## INSTRUÇÕES DO EXERCÍCIO
1 > Passe para o inglês a seguinte frase da entrevista: "Eu nunca tinha feito uma música com temática pesada, baixo astral."
2 > Prossiga com a entrevista sobre o novo álbum a partir do ponto em que o texto termina.

Fomos tocar num festival em Portugal quando Bolsonaro ainda não tinha sido eleito, e na entrevista coletiva as pessoas só queriam saber de Bolsonaro. Eu falava: “Gente, imagina, é impossível”. Não passava pela minha cabeça, e o mundo já sabia que era uma grande ameaça. A gente achava que era só uma brincadeira.
Sua condição feminina está mais presente que nunca no novo álbum, não?
Está. No começo da minha carreira, eu achava muito legal estar em festival onde só tinha banda de homem e ser a única mulher. Me sentia mais rock’n’roll com isso. Demorou para eu me perguntar por que sou a única mulher desse festival, a única na participação de um show de um cara. Demorou para isso ser um escândalo para mim. É agora que a gente tem enxergado as coisas como são, e elas doem demais. A gente está com raiva, acostumada a viver com dor. Nos outros discos, não estávamos tão machucadas ou com tanta consciência do nosso estado.
“Estardalhaço” é uma canção sobre violência contra a mulher, escrita por uma mulher. Como aconteceu?
É uma letra muito séria, muito pesada. Fala de abusos ancestrais, dores muito fortes, que são minhas e das minhas, resultado de opressões causadas por homens mesmo, em mulheres, cis ou trans. Ainda estou entendendo essa música. É uma abordagem nova, de dores que ainda estão sendo decupadas, mas que existem muito fortes. Eu nunca tinha feito uma música com temática pesada, baixo astral. É uma dor que eu nem sabia que existia, que não matou, mas um hematoma apareceu aqui. Caramba, estamos aqui, todo mundo, cheios de hematomas, e nem estamos falando disso. Que bom que uma mulher falou sobre isso.
O som de Habilidades Extraordinárias é black power?
Aconteceu assim. Estou me entendendo assim, como uma mulher preta, indígena também. “Samaúma” é uma música bastante indígena. Sou eu me entendendo como uma mulher compositora preta, indígena, brasileira, com minhas raízes gigantescas. Vejo isso também na minha imagem, na foto de capa. Bicho, eu pareço a Diana Ross! (risos). Além de verbalizar que sou uma mulher preta, me vi assim e gostei. É a primeira vez que a capa do disco é minha cara, sou eu, minha presença escancarada.
Tem alguma intenção sensual?

## TRECHOS DOS REGISTROS
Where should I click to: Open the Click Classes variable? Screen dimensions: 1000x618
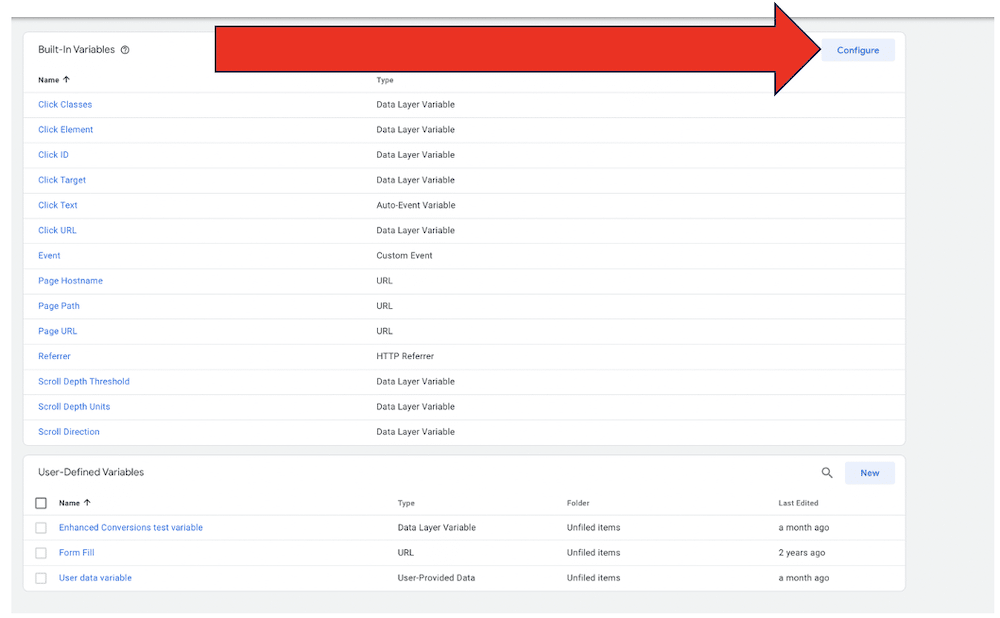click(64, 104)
--
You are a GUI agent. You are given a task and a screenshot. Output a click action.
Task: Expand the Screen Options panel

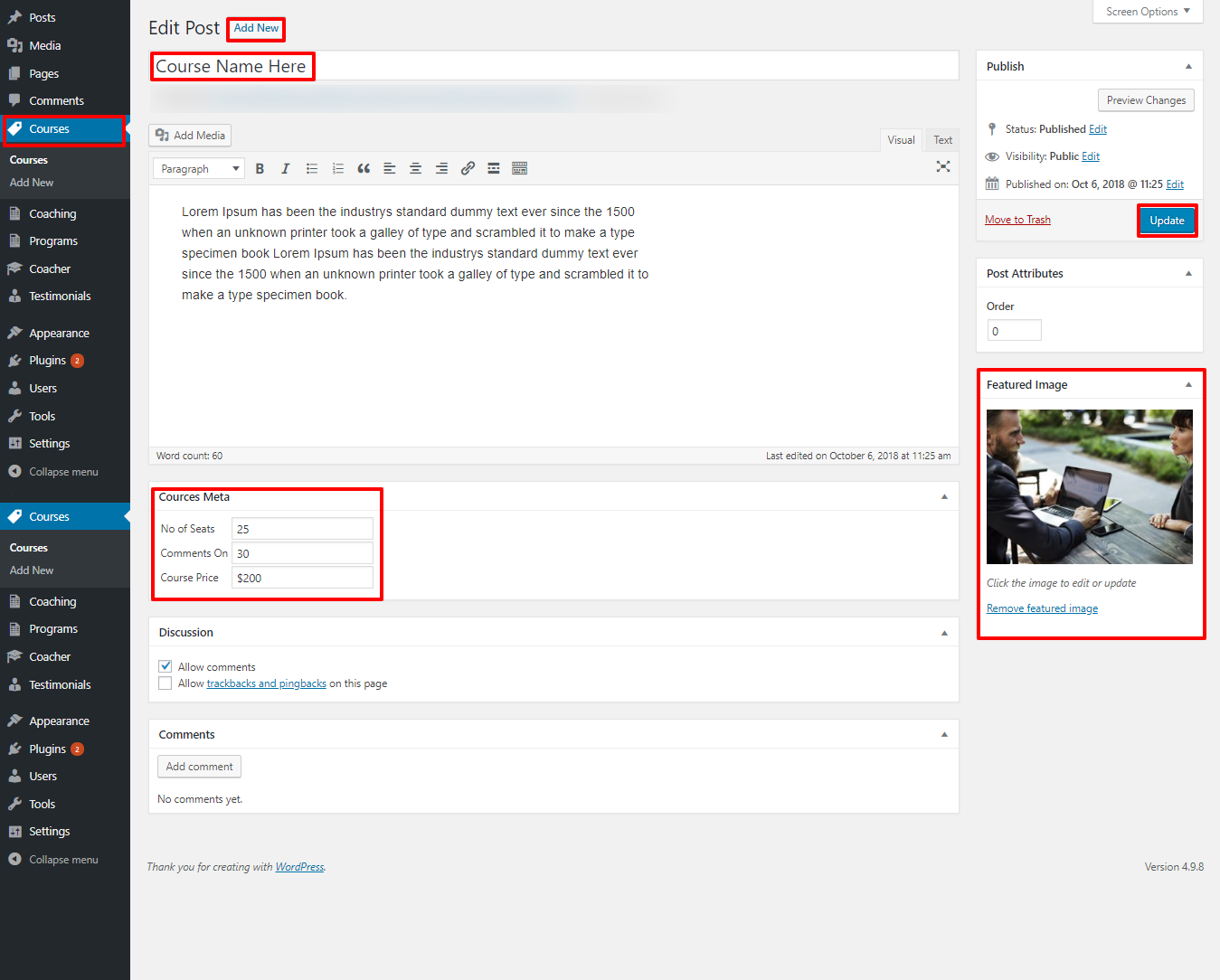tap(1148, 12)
...
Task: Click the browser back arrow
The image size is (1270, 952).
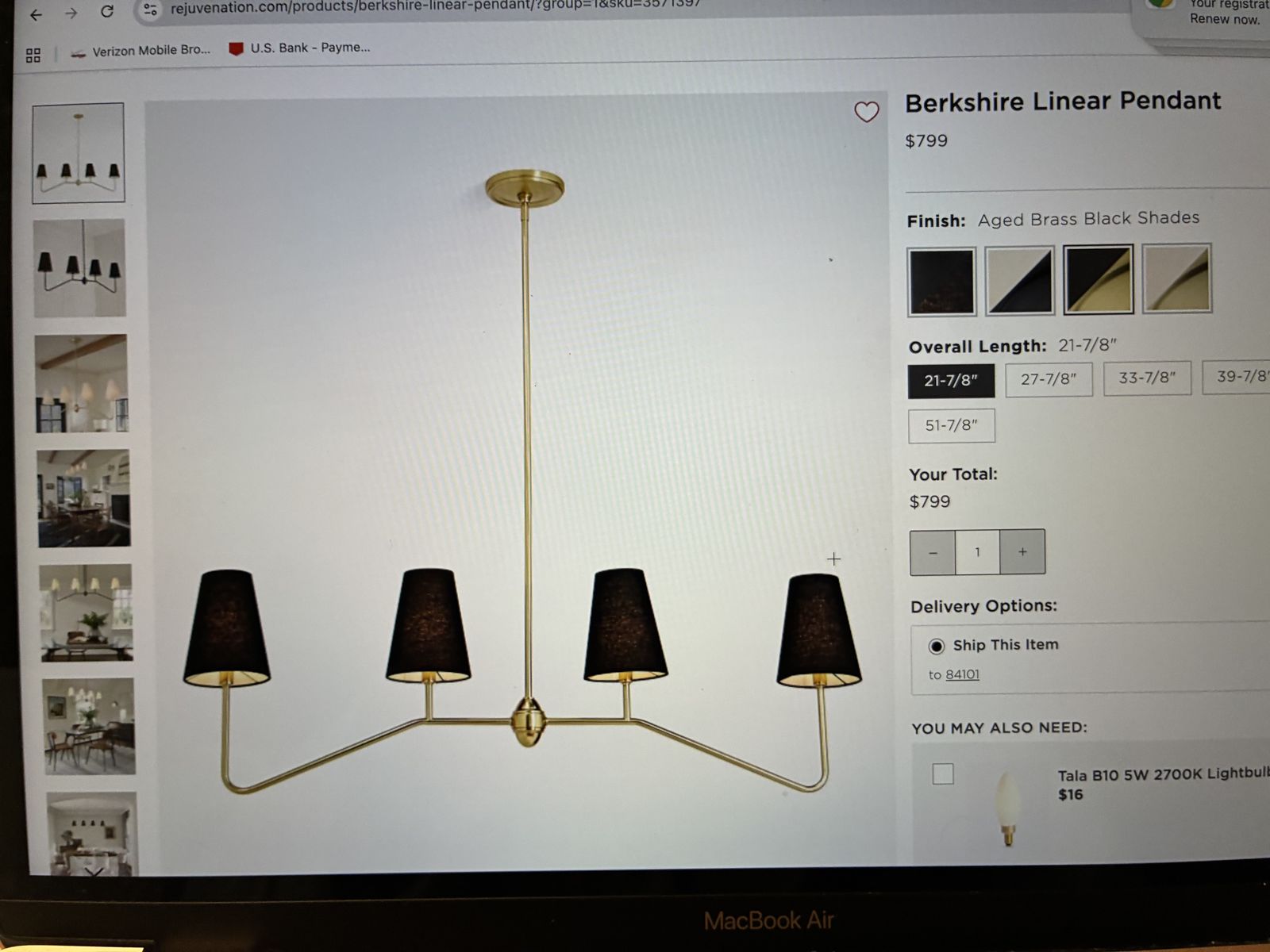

## RESPOSTAS NUMERADAS
1 > I had never written a song with a heavy, gloomy theme.

2 >
Isso também aconteceu. Eu estava com um sutiã que ficava ruidoso na foto. Tirei o sutiã, e a foto rolou daquele jeito. A única coisa que eu sabia que queria para essa sessão de fotos era o cajado. Depois de tanta coisa, eu mereço um cajado nessa travessia (risos). Sou de uma família de mulheres, de muitas bruxas, tenho uma tia que mora no sul de Minas, pedi para ela me trazer. Não falei mais nada, ela foi para a mata, pegou os cajados que intuiu, botou um quartzo rosa na ponta. Esse cajado é de família (risos).
“Cada vez mais, é importante para mim o lugar de compositora, dar meu nome, minha cara.”
Você faz bruxaria?
Tenho meus rituais, pode-se dizer que sou um pouco, uma fashion wicca (risos).
Por que você está exibindo de um modo sexy na capa? Existe alguma transformação nesse sentido também?
Na verdade, nem estou pelada, tem uma transparência, estou com uma blusa que aparece o peito. Não sei se num outro momento da minha carreira eu ia tirar o sutiã e fazer a foto sem ele. Realmente, faz parte desse momento de entendimento do meu corpo todo, da minha voz, da minha presença. Meu corpo está à mostra na capa porque estou presente, ocupando todos os espaços, inclusive o do meu corpo. Esse cajado tem muito a ver, abram caminhos, estou aqui, viva, este é meu corpo, minha cara, meu peito. Estou de peito aberto.
É como se você estivesse se escondendo e agora não mais?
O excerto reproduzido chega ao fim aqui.